Material provided -

►

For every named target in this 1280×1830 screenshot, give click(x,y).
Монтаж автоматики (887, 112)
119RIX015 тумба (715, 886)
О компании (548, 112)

◄
►

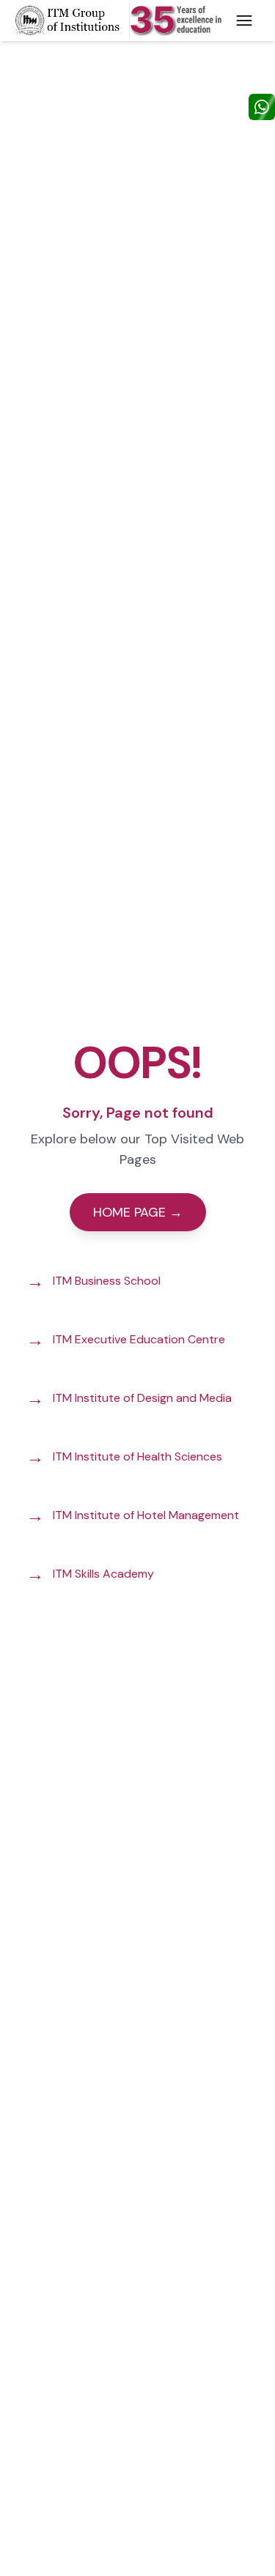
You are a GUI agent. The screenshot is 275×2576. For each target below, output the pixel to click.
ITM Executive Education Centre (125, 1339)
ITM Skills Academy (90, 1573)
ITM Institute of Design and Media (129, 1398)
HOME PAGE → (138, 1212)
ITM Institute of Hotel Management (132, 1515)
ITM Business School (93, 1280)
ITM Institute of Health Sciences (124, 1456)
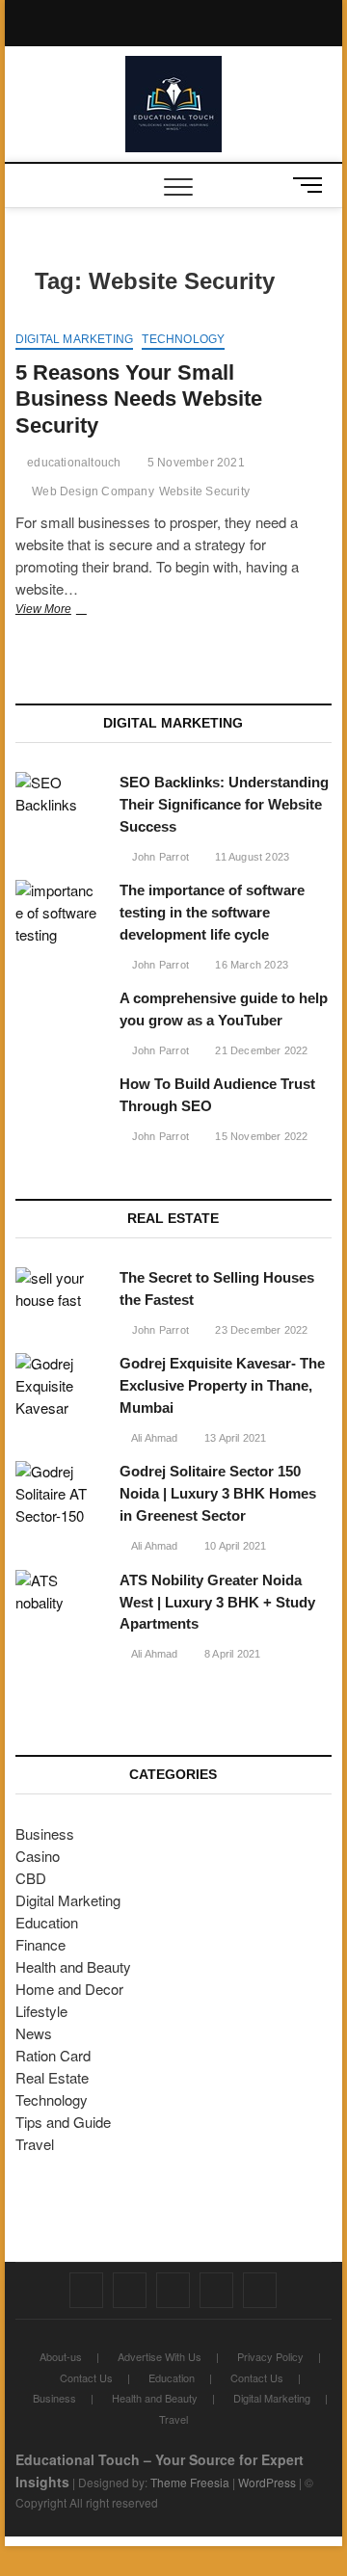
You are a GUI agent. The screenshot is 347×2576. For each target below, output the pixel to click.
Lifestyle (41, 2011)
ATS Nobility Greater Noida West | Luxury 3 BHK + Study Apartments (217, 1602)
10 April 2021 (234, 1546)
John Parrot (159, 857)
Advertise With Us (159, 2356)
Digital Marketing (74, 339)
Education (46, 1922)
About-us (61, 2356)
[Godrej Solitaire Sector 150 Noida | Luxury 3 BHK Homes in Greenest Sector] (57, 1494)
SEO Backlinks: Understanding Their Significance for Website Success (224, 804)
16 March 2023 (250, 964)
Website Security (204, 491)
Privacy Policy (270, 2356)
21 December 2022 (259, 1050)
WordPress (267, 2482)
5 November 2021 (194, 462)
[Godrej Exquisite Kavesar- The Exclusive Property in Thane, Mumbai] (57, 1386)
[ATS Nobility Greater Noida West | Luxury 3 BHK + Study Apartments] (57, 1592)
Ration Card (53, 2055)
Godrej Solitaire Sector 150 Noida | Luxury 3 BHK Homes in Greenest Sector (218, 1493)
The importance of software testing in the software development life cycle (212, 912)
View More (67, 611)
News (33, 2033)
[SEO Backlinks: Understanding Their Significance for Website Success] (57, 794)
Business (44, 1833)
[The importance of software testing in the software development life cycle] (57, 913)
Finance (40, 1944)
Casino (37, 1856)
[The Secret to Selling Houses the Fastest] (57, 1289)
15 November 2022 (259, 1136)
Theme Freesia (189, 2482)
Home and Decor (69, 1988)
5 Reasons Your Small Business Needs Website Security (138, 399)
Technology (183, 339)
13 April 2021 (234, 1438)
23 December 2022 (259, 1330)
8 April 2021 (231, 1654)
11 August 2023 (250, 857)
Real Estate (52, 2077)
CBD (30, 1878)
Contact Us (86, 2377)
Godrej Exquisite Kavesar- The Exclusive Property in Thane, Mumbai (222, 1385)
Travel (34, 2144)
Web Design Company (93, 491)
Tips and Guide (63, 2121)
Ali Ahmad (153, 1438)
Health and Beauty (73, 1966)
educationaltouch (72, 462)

◄

Instructions for the task -
Write out, from the lines above, only those from the line with "10 April 2021 (234, 1546)" to the line with "5 November 2021 (194, 462)", exactly as given, including the first and the last.

Output of the exercise -
10 April 2021 (234, 1546)
John Parrot (159, 857)
Advertise With Us (159, 2356)
Digital Marketing (74, 339)
Education (46, 1922)
About-us (61, 2356)
[Godrej Solitaire Sector 150 Noida | Luxury 3 BHK Homes in Greenest Sector] (57, 1494)
SEO Backlinks: Understanding Their Significance for Website Success (224, 804)
16 March 2023 (250, 964)
Website Security (204, 491)
Privacy Policy (270, 2356)
21 December 2022 (259, 1050)
WordPress (267, 2482)
5 November 2021 (194, 462)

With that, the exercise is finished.